Like Neal, Lance Stephenson struggled to find the basket for himself, however rather than trying to shoot himself out of a slump, Stephenson did everything he could to create opportunities for others. The 24 Assist Opportunities per 36 minutes is more than NBA leaders in Assist Opportunities per game John Wall, Rajon Rondo, and Ty Lawson, who all average about 20 per contest. His turnovers are still an issue, but relative to how much he's trying to create, it doesn't appear too detrimental.

Do the stats match the tape

Like all statistics, they never tell the whole story. However, reviewing the tape a few things are clear. The first is that coach Steve Clifford was letting Neal and Stephenson share the lead guard duties. Every other play there was a different player bringing it up the court and initiating the offense. In most cases, when Neal brought it up, he eventually dumped it off to Stephenson, which meant two things: Lance was really the point guard and the offense was wasting vital time getting set up.

Take this shot of Neal's versus San Antonio for example:

After wasting about 10 seconds of shot clock, Neal receives the ball on the sideline tightly guarded by Patty Mills. Rather than swinging back out to Stephenson, he takes it into the corner and fires up a fade away 3-pointer. Here's another play that likely had Al Jefferson a little upset afterwards:

The common theme from these three games for Neal  is that he was too intent on finding his own shot.

Stephenson on the other hand was doing the opposite and trying everything he could do to get others involved first. However, if he isn't allowed to push the ball up the court, he isn't able to push the pace and establish a rhythm with his dribble. That's the common theme with Stephenson, he's at his best after he's had a few dribbles to survey the defense. He said as much in his post game interview Saturday: "I just gotta find a groove. Pushing the ball and getting others involved is my game and that's what I'm gonna do."

However, those dribbles hurt his chances of breaking down a defense that is already set.

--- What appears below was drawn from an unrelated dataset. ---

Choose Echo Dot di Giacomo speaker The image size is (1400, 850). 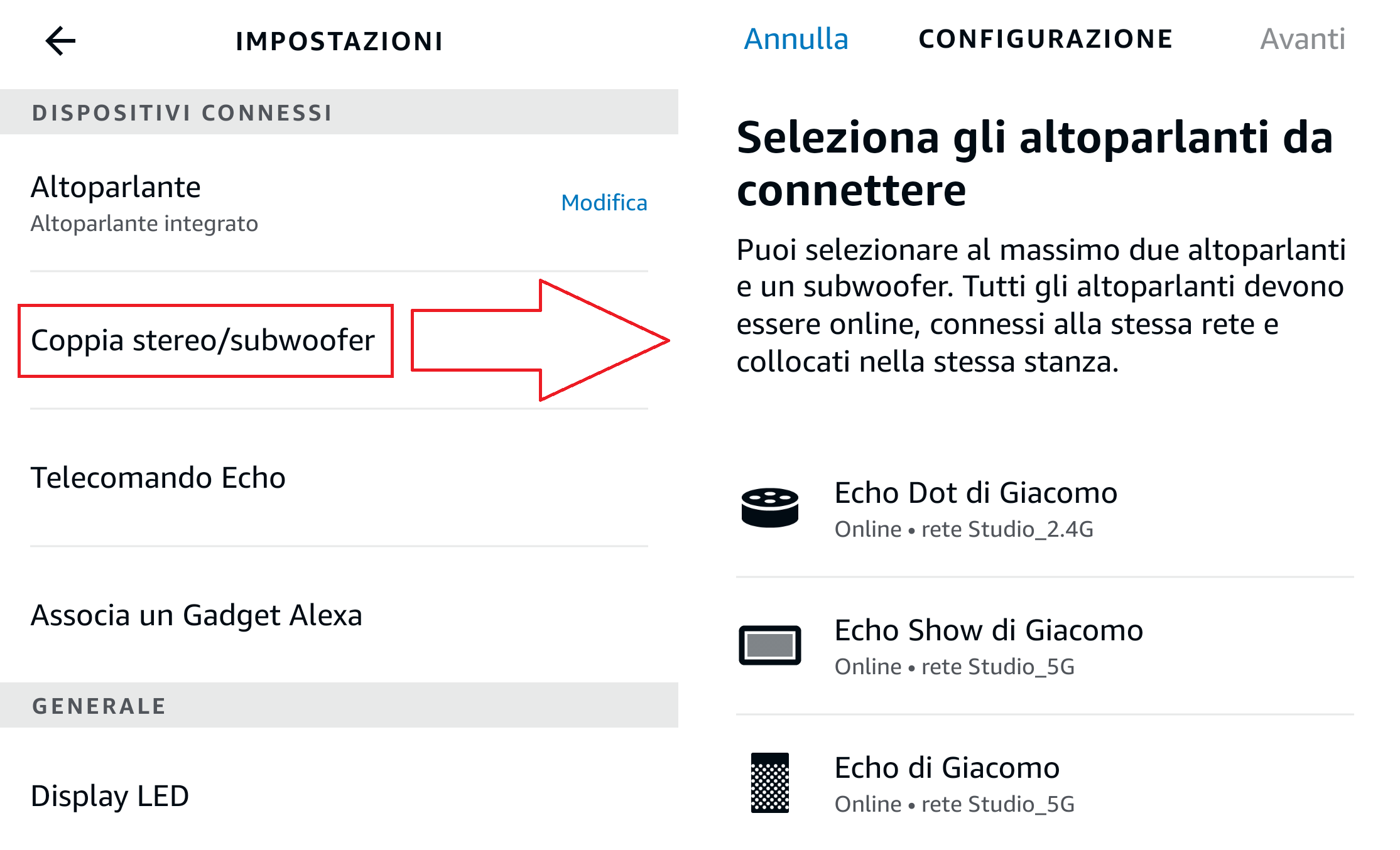click(975, 493)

Also, unlike most NBA players, Stephenson is good for one or two questionable passes a game, like this one against Minnesota.

A turning point?

After three tough games trying to run the point guard by committee, Stephenson and Neal (or Larry Steal as I like to call them) finally combined for a great game Saturday against Denver. Gary Neal shot it just five times in 16 minutes and also dished out four assists to zero turnovers. Stephenson had 13 assists and just three turnovers in 30 minutes, but continued to shoot poorly going 2-for-10 from the field (although six of those shots came in the fourth quarter when the game was already decided).

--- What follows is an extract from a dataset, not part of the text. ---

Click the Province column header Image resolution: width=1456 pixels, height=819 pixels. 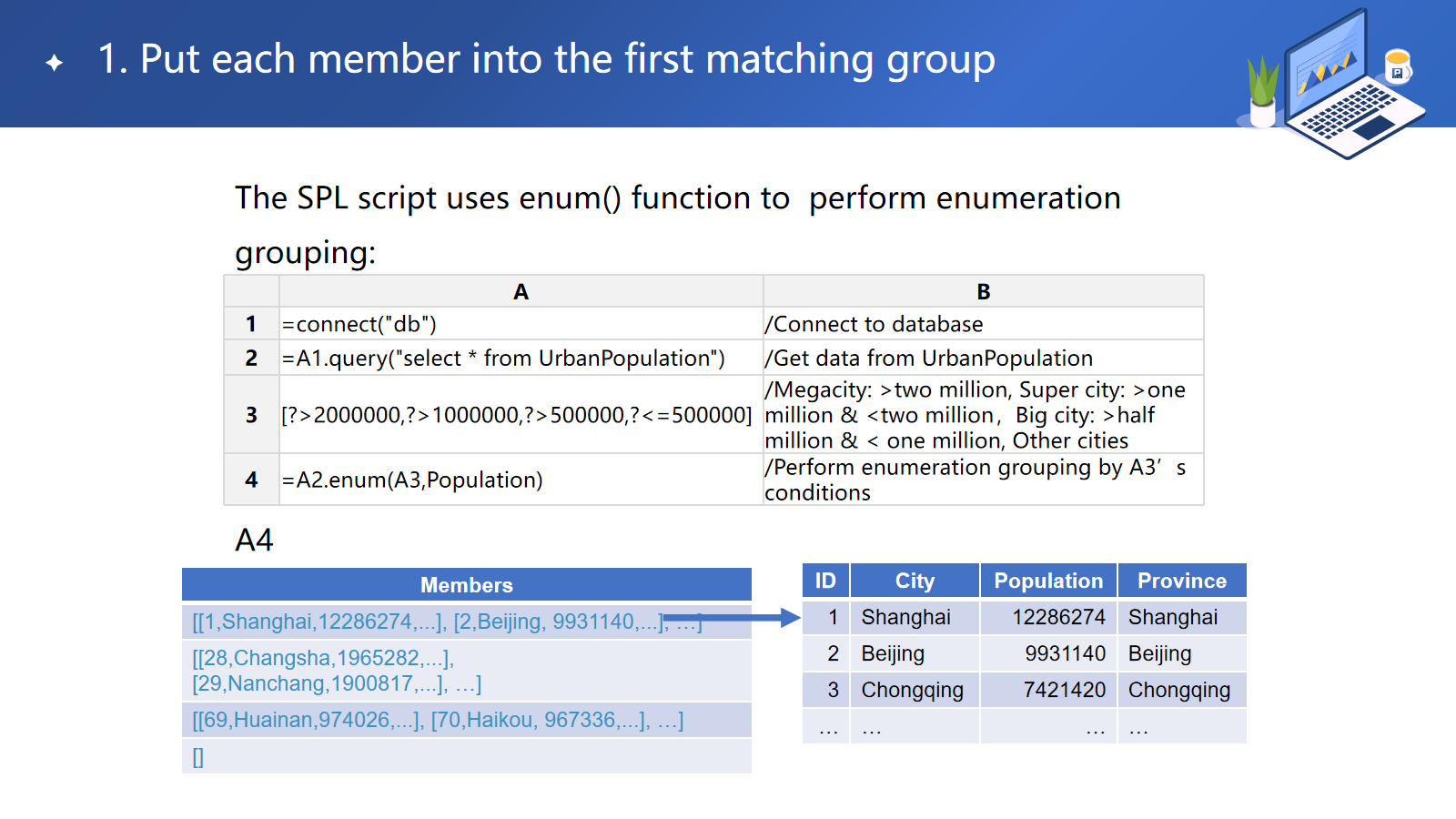point(1181,581)
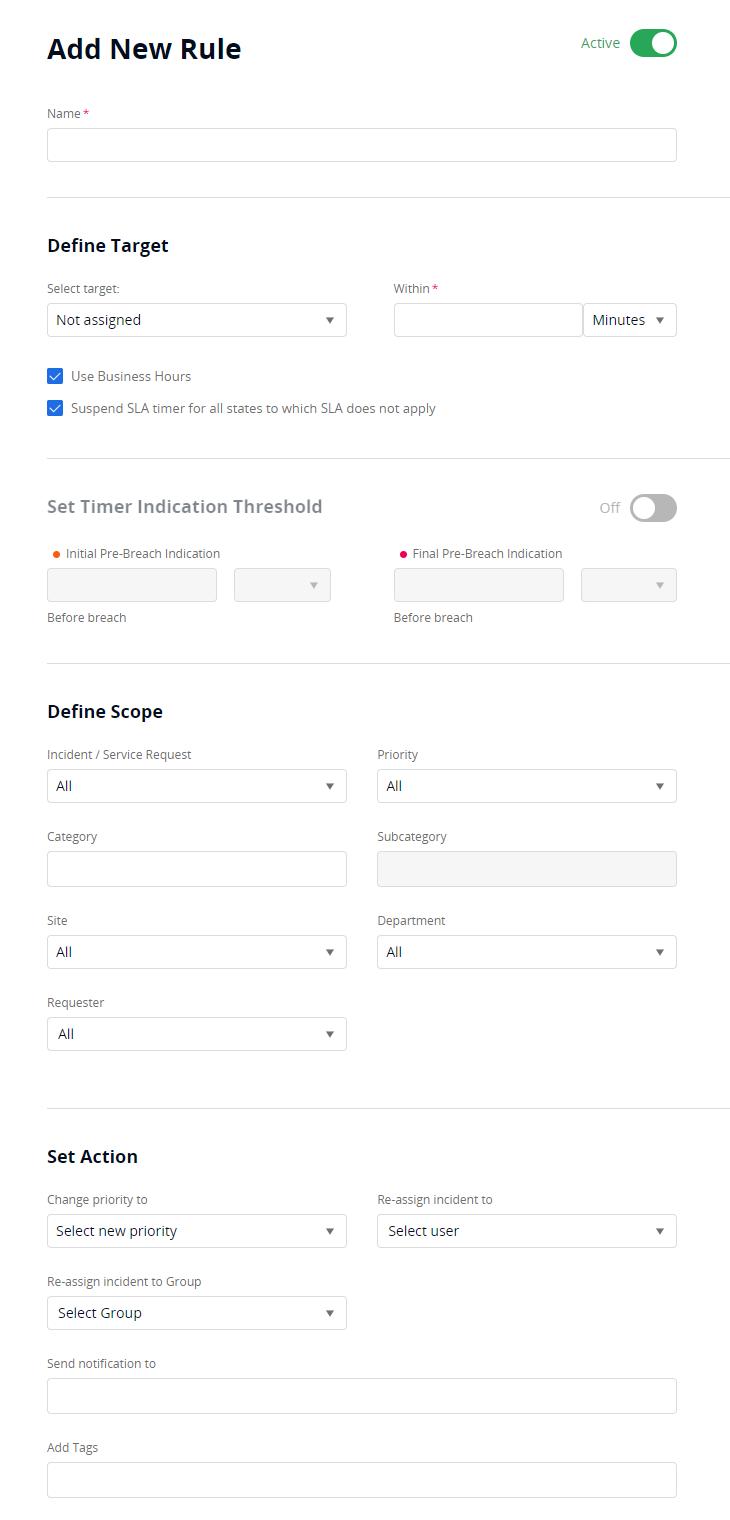Viewport: 730px width, 1520px height.
Task: Click the Category input field
Action: coord(196,869)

What was different about this game was how the two shared the ball handling duties. In short, they didn't share them at all. Stephenson did almost all of the dribbling and Neal was relegated to spot up shooter. Coming off of pin down screens and receiving crisp passes from Stephenson, Neal made all of the right reads: shooting when open and passing when extra help shadowed his way. This play sums up his performance perfectly.

According to the Charlotte Observer's Rick Bonnell, the Hornets would like to make it through Walker's injury without adding a new point guard to the roster. If the team wants to remain in the playoff race during that time, the play of Larry Steal Neal and Stephenson is vital for their chances.